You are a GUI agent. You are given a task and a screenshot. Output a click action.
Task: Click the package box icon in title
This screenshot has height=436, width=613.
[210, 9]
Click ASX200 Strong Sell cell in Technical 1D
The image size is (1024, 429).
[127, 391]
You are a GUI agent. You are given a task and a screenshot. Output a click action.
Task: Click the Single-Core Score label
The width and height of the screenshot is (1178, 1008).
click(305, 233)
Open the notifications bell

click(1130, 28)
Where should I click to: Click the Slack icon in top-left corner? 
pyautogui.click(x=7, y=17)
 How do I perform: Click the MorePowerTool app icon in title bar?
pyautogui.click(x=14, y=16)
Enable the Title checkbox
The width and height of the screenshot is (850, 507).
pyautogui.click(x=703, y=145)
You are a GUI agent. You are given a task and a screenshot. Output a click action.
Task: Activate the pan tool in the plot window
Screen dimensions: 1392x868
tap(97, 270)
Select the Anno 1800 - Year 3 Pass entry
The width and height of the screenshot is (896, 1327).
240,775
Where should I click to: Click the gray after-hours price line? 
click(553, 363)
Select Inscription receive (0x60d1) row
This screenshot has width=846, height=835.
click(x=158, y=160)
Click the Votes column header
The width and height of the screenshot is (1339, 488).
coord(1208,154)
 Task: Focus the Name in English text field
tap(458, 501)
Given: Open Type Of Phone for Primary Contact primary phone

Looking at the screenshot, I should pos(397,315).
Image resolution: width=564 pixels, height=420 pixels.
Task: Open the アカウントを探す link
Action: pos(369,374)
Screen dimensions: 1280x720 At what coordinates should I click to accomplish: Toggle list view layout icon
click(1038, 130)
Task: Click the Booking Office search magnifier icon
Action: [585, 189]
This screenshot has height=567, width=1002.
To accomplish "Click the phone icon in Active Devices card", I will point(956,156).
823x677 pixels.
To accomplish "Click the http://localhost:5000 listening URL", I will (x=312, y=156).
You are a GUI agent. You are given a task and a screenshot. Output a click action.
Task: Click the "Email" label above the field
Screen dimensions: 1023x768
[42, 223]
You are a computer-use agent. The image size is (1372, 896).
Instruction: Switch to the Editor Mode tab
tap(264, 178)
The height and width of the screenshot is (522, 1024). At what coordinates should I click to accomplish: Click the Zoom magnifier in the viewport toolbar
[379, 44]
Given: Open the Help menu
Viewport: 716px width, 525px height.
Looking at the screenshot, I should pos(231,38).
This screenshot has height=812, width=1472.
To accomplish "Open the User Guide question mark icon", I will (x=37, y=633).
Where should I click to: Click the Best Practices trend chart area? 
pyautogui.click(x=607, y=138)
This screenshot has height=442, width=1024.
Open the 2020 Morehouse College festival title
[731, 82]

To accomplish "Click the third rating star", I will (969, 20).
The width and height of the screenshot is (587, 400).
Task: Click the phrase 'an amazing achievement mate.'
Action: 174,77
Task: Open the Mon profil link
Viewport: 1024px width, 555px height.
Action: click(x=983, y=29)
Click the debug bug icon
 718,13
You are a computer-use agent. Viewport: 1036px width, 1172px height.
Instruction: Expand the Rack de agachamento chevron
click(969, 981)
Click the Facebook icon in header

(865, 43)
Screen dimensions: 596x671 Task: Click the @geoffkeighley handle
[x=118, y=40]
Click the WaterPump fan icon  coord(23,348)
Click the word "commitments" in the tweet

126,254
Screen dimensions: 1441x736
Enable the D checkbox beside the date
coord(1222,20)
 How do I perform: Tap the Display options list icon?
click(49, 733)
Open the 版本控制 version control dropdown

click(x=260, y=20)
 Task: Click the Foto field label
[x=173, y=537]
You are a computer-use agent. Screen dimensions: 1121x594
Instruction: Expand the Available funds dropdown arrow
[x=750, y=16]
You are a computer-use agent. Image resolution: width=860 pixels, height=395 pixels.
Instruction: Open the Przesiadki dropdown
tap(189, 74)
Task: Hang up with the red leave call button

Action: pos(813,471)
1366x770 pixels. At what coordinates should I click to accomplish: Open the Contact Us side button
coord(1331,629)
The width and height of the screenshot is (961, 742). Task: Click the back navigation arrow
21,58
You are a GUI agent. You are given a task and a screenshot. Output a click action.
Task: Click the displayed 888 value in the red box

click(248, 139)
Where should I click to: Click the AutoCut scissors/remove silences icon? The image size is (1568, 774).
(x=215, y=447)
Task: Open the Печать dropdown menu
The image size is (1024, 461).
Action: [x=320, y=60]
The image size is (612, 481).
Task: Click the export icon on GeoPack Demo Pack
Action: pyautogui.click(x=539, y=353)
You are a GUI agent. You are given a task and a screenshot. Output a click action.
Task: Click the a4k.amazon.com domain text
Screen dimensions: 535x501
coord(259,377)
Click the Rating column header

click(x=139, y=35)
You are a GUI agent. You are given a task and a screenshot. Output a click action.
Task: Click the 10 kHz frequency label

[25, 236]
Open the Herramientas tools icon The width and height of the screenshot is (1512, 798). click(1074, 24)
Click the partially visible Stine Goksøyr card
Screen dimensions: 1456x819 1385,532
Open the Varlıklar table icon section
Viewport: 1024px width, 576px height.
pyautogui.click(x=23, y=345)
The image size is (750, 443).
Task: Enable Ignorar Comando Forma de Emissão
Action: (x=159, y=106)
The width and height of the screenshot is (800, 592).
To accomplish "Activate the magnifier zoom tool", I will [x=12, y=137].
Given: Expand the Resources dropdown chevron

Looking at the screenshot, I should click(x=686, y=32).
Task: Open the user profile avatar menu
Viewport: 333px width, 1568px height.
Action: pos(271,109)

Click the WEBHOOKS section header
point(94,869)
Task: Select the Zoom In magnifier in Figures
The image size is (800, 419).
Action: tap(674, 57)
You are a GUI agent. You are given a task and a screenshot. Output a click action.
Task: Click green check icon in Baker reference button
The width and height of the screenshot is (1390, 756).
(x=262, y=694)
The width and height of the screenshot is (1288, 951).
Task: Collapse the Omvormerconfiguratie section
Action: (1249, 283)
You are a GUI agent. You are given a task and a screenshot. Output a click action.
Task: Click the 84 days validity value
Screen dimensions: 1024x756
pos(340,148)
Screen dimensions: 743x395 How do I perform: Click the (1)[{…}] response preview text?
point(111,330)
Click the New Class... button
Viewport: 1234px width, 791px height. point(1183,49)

# # # # # # #

▶ [Task to carry out]: Print out the whole of the material above exactly.

▶ [Written response]:
You are a GUI agent. You are given a task and a screenshot. Output a click action.
Task: Click the package box icon in title
This screenshot has height=436, width=613.
[210, 9]
Click ASX200 Strong Sell cell in Technical 1D
The image size is (1024, 429).
[127, 391]
You are a GUI agent. You are given a task and a screenshot. Output a click action.
Task: Click the Single-Core Score label
The width and height of the screenshot is (1178, 1008).
click(305, 233)
Open the notifications bell

click(1130, 28)
Where should I click to: Click the Slack icon in top-left corner? 
pyautogui.click(x=7, y=17)
 How do I perform: Click the MorePowerTool app icon in title bar?
pyautogui.click(x=14, y=16)
Enable the Title checkbox
The width and height of the screenshot is (850, 507).
pyautogui.click(x=703, y=145)
You are a GUI agent. You are given a task and a screenshot. Output a click action.
Task: Activate the pan tool in the plot window
Screen dimensions: 1392x868
tap(97, 270)
Select the Anno 1800 - Year 3 Pass entry
The width and height of the screenshot is (896, 1327).
240,775
Where should I click to: Click the gray after-hours price line? 
click(553, 363)
Select Inscription receive (0x60d1) row
This screenshot has width=846, height=835.
click(x=158, y=160)
Click the Votes column header
The width and height of the screenshot is (1339, 488).
coord(1208,154)
 Task: Focus the Name in English text field
tap(458, 501)
Given: Open Type Of Phone for Primary Contact primary phone

Looking at the screenshot, I should pos(397,315).
Image resolution: width=564 pixels, height=420 pixels.
Task: Open the アカウントを探す link
Action: pos(369,374)
Screen dimensions: 1280x720 At what coordinates should I click to accomplish: Toggle list view layout icon
click(1038, 130)
Task: Click the Booking Office search magnifier icon
Action: [585, 189]
This screenshot has height=567, width=1002.
To accomplish "Click the phone icon in Active Devices card", I will point(956,156).
823x677 pixels.
To accomplish "Click the http://localhost:5000 listening URL", I will (x=312, y=156).
You are a GUI agent. You are given a task and a screenshot. Output a click action.
Task: Click the "Email" label above the field
Screen dimensions: 1023x768
[42, 223]
You are a computer-use agent. The image size is (1372, 896).
Instruction: Switch to the Editor Mode tab
tap(264, 178)
The height and width of the screenshot is (522, 1024). At what coordinates should I click to accomplish: Click the Zoom magnifier in the viewport toolbar
[379, 44]
Given: Open the Help menu
Viewport: 716px width, 525px height.
Looking at the screenshot, I should pos(231,38).
This screenshot has height=812, width=1472.
To accomplish "Open the User Guide question mark icon", I will (x=37, y=633).
Where should I click to: Click the Best Practices trend chart area? 
pyautogui.click(x=607, y=138)
This screenshot has height=442, width=1024.
Open the 2020 Morehouse College festival title
[731, 82]

To accomplish "Click the third rating star", I will (969, 20).
The width and height of the screenshot is (587, 400).
Task: Click the phrase 'an amazing achievement mate.'
Action: 174,77
Task: Open the Mon profil link
Viewport: 1024px width, 555px height.
Action: click(x=983, y=29)
Click the debug bug icon
 718,13
You are a computer-use agent. Viewport: 1036px width, 1172px height.
Instruction: Expand the Rack de agachamento chevron
click(969, 981)
Click the Facebook icon in header

(865, 43)
Screen dimensions: 596x671 Task: Click the @geoffkeighley handle
[x=118, y=40]
Click the WaterPump fan icon  coord(23,348)
Click the word "commitments" in the tweet

126,254
Screen dimensions: 1441x736
Enable the D checkbox beside the date
coord(1222,20)
 How do I perform: Tap the Display options list icon?
click(49, 733)
Open the 版本控制 version control dropdown

click(x=260, y=20)
 Task: Click the Foto field label
[x=173, y=537]
You are a computer-use agent. Screen dimensions: 1121x594
Instruction: Expand the Available funds dropdown arrow
[x=750, y=16]
You are a computer-use agent. Image resolution: width=860 pixels, height=395 pixels.
Instruction: Open the Przesiadki dropdown
tap(189, 74)
Task: Hang up with the red leave call button

Action: pos(813,471)
1366x770 pixels. At what coordinates should I click to accomplish: Open the Contact Us side button
coord(1331,629)
The width and height of the screenshot is (961, 742). Task: Click the back navigation arrow
21,58
You are a GUI agent. You are given a task and a screenshot. Output a click action.
Task: Click the displayed 888 value in the red box

click(248, 139)
Where should I click to: Click the AutoCut scissors/remove silences icon? The image size is (1568, 774).
(x=215, y=447)
Task: Open the Печать dropdown menu
The image size is (1024, 461).
Action: [x=320, y=60]
The image size is (612, 481).
Task: Click the export icon on GeoPack Demo Pack
Action: pyautogui.click(x=539, y=353)
You are a GUI agent. You are given a task and a screenshot. Output a click action.
Task: Click the a4k.amazon.com domain text
Screen dimensions: 535x501
coord(259,377)
Click the Rating column header

click(x=139, y=35)
You are a GUI agent. You are given a task and a screenshot. Output a click action.
Task: Click the 10 kHz frequency label

[25, 236]
Open the Herramientas tools icon The width and height of the screenshot is (1512, 798). click(1074, 24)
Click the partially visible Stine Goksøyr card
Screen dimensions: 1456x819 1385,532
Open the Varlıklar table icon section
Viewport: 1024px width, 576px height.
pyautogui.click(x=23, y=345)
The image size is (750, 443).
Task: Enable Ignorar Comando Forma de Emissão
Action: (x=159, y=106)
The width and height of the screenshot is (800, 592).
To accomplish "Activate the magnifier zoom tool", I will [x=12, y=137].
Given: Expand the Resources dropdown chevron

Looking at the screenshot, I should click(x=686, y=32).
Task: Open the user profile avatar menu
Viewport: 333px width, 1568px height.
Action: pos(271,109)

Click the WEBHOOKS section header
point(94,869)
Task: Select the Zoom In magnifier in Figures
The image size is (800, 419).
Action: tap(674, 57)
You are a GUI agent. You are given a task and a screenshot. Output a click action.
Task: Click green check icon in Baker reference button
The width and height of the screenshot is (1390, 756).
(x=262, y=694)
The width and height of the screenshot is (1288, 951).
Task: Collapse the Omvormerconfiguratie section
Action: (1249, 283)
You are a GUI agent. You are given a task and a screenshot. Output a click action.
Task: Click the 84 days validity value
Screen dimensions: 1024x756
pos(340,148)
Screen dimensions: 743x395 How do I perform: Click the (1)[{…}] response preview text?
point(111,330)
Click the New Class... button
Viewport: 1234px width, 791px height. point(1183,49)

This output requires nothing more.